In general you have three categories of tax: based on purchase, based on possession and based on income.
Most modern countries use all three in a combination. The reason why it’s not purpose linked is simple: you can’t organize it.
To give an example: How much worth does a future tax payer? And who benefits?
Based on the answer to that question you’d either tax consumption (because future tax payers will keep cost low), income (because production facilities for future tax payers is taken from the workforce) or possession (because future tax payers are the foundation of generational transfer).
And on top of that comes the big question of social normalizing effects: even very conservative counties tax higher incomes higher than low incomes to improve the overall Gini coefficient, i.e. achieve a bit of wealth distribution. Now you’re fully in “opinion” country though: How much should society pay for its weakest or unluckiest?
And because it’s not yet complicated enough there’s one very simple element coming on top: “what can we get away with?”. Rules, especially if taxation, are only meaningful if they can be enforced.

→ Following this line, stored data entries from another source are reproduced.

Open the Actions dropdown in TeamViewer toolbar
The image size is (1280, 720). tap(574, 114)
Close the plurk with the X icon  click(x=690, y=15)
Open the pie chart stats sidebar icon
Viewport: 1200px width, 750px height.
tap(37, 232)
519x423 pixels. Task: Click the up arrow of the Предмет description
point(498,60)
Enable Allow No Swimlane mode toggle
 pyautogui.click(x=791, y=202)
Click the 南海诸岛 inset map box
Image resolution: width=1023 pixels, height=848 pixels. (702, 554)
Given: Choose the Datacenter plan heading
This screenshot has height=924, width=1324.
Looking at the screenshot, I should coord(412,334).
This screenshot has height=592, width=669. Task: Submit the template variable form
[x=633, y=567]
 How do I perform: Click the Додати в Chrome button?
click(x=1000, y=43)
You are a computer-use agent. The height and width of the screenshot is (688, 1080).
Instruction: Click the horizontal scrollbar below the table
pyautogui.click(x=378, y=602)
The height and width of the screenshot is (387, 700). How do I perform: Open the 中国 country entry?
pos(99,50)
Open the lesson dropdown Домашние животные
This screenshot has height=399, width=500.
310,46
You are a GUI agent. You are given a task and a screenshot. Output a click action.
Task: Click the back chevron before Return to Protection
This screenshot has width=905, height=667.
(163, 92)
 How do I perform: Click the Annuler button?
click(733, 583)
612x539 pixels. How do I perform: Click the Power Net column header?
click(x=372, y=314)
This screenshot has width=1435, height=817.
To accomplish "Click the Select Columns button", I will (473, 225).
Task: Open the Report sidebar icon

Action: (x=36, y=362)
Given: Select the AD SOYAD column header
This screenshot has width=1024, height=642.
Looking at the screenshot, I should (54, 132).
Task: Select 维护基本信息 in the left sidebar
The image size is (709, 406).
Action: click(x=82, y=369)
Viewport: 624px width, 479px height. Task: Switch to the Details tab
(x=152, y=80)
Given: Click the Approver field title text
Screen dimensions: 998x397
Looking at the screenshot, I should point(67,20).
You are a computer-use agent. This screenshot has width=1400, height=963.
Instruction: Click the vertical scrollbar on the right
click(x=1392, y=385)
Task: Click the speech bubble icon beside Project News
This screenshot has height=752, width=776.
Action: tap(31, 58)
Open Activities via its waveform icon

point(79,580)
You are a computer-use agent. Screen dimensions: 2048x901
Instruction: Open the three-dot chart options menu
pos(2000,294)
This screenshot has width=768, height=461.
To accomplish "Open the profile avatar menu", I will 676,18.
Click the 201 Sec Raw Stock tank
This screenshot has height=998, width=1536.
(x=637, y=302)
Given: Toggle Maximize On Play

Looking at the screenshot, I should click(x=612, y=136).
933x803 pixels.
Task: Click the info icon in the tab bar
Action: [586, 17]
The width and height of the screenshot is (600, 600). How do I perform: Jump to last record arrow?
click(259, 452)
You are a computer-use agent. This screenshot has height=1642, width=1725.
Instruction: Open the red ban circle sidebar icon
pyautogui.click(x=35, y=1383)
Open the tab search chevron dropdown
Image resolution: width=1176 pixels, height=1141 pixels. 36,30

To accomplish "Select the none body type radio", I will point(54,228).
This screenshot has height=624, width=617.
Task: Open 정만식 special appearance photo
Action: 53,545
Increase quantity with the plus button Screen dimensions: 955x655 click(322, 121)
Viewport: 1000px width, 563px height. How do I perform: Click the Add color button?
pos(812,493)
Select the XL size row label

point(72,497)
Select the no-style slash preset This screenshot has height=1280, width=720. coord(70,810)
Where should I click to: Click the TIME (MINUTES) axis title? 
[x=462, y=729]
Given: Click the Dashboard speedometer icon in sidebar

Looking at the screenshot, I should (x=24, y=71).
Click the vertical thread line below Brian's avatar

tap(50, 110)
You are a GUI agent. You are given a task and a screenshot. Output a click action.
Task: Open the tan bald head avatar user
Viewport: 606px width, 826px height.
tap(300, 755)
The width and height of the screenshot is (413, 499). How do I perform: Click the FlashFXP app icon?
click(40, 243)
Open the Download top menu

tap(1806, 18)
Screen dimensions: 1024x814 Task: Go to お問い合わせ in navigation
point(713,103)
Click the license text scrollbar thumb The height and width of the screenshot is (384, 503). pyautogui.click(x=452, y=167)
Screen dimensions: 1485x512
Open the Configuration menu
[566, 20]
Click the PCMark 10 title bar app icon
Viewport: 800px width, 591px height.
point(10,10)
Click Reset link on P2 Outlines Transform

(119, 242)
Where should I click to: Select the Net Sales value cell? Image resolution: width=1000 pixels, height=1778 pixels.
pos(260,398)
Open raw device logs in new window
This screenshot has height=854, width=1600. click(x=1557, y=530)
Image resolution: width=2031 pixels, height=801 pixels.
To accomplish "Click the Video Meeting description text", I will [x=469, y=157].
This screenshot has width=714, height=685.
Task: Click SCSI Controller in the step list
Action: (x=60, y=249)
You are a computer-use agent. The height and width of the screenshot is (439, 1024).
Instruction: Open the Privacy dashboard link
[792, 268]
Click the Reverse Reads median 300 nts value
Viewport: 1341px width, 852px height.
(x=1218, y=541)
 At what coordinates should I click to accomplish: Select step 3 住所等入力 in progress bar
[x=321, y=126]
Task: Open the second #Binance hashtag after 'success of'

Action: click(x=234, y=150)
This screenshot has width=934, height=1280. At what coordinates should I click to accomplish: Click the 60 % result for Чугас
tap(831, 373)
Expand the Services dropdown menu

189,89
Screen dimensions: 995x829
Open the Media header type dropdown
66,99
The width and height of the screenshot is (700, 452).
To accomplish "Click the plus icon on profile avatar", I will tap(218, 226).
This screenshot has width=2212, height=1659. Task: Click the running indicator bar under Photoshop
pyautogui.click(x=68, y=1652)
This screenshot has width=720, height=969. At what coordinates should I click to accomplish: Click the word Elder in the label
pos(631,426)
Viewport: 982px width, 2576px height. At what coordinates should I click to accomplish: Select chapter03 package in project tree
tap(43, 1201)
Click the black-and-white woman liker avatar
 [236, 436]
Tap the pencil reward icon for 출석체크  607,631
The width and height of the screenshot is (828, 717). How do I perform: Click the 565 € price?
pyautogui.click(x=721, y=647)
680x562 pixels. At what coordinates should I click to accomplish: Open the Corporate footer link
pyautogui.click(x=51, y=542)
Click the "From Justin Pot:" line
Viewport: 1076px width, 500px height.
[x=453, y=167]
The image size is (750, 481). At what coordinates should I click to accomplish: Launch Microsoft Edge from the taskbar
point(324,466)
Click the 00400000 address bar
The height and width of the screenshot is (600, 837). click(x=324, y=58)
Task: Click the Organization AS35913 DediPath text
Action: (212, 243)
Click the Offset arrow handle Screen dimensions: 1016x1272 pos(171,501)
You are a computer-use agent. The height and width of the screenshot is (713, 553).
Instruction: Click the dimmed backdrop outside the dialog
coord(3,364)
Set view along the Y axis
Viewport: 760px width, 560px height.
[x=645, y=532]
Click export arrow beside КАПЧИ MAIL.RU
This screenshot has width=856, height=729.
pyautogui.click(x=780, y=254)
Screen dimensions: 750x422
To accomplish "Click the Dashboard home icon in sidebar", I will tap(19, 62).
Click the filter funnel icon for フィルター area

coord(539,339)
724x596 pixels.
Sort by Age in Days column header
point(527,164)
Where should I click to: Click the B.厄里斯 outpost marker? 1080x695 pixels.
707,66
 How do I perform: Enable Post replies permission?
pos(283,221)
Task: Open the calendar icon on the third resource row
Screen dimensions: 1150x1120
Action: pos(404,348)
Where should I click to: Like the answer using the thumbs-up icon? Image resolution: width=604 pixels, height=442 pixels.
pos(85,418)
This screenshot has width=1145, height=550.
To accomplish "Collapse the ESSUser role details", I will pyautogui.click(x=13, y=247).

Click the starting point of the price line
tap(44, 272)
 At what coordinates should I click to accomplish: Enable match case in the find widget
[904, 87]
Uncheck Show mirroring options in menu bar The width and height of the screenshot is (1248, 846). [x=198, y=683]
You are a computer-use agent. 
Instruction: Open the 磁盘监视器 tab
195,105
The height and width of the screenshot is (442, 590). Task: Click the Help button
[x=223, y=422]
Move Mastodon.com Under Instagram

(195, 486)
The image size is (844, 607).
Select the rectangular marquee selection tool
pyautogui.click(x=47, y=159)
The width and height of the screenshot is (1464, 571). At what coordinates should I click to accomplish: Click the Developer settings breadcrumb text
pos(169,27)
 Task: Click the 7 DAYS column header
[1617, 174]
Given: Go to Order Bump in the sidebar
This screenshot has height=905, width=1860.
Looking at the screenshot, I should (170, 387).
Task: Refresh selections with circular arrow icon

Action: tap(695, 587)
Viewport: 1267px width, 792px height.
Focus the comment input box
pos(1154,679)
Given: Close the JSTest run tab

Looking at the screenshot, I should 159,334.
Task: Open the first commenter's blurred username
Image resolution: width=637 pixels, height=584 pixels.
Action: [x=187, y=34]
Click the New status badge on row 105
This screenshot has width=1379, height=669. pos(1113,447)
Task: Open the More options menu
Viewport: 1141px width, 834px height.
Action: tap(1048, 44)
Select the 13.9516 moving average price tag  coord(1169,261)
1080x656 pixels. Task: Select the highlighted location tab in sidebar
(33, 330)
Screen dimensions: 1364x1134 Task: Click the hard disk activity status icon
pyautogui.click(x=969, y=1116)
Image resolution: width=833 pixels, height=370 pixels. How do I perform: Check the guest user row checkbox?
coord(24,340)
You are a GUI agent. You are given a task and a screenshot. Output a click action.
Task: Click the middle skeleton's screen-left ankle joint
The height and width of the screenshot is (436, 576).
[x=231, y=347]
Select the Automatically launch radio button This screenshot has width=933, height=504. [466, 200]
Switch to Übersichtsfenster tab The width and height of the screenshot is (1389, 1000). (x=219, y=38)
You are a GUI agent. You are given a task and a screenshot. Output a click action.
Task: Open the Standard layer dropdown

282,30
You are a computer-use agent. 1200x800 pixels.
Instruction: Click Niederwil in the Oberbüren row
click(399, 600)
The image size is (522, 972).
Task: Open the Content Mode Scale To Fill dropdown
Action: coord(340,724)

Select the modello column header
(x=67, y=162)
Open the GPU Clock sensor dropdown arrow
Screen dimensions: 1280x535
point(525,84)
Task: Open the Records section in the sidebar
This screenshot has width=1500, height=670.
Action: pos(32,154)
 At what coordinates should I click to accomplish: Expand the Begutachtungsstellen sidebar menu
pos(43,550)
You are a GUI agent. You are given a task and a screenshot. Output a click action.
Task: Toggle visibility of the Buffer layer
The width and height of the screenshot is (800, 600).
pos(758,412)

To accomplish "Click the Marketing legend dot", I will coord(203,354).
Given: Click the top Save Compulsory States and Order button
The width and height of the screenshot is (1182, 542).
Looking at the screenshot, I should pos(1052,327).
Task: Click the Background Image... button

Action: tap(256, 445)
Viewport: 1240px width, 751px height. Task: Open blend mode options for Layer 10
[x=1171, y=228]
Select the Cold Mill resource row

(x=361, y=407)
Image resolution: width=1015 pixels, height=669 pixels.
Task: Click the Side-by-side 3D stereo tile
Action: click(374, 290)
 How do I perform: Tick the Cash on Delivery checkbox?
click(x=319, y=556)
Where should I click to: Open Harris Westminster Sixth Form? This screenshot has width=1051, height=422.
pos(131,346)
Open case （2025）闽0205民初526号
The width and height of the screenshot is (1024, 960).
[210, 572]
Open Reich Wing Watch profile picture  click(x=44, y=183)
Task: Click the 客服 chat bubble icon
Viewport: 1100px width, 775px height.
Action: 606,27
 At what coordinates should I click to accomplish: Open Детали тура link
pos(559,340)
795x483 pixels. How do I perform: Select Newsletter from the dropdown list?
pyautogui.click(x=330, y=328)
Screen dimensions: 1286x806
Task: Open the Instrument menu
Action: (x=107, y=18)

German highways for example have a dedicated tax for heavy transports for using those roads exactly the model you’ve described. 50 years ago that would’ve been technologically impossible to realize there.
Now using a sidewalk as an exame and it becomes messy. Because the people directly using them would be the obvious choice. But what about the shops closeby which profit from foot traffic? What about the reduction in micro plastic pollution because those people don’t use cards (which produce about 1/3 of it). What about my body weight? I’m fat and will damage the ground a very tiny bit more than someone who’s half my weight. And what about paramedics using it? The rulebooks and exceptions will be either: broad and easy to abuse, broad and they will exclude many people from using the infrastructure or narrow which brings both at the same time.
To come back to your example: you pay for school because it’s the one institution that makes sure that our economy will work a few years down the road, having new consumers and taxable incomes which are needed for me to continue, well, existing. And you do have a verbal agreement: “I’m choosing to stay in the place I am”. This binds you to its laws, including taxation.
Now if you argue that you’d just want to keep what’s yours then usually just looking one generation back already makes that break apart: where did your parents income and education come from, what social structures did they benefit from, etc.
But: All of this is not intended as “taxes are good as-is”. A) I have no idea what your frame of reference is and B) it’s not in my opinion. But it’s complex. Really really complex because the whole system changes depending on reference timeframe, social norm and the societies past and present goals.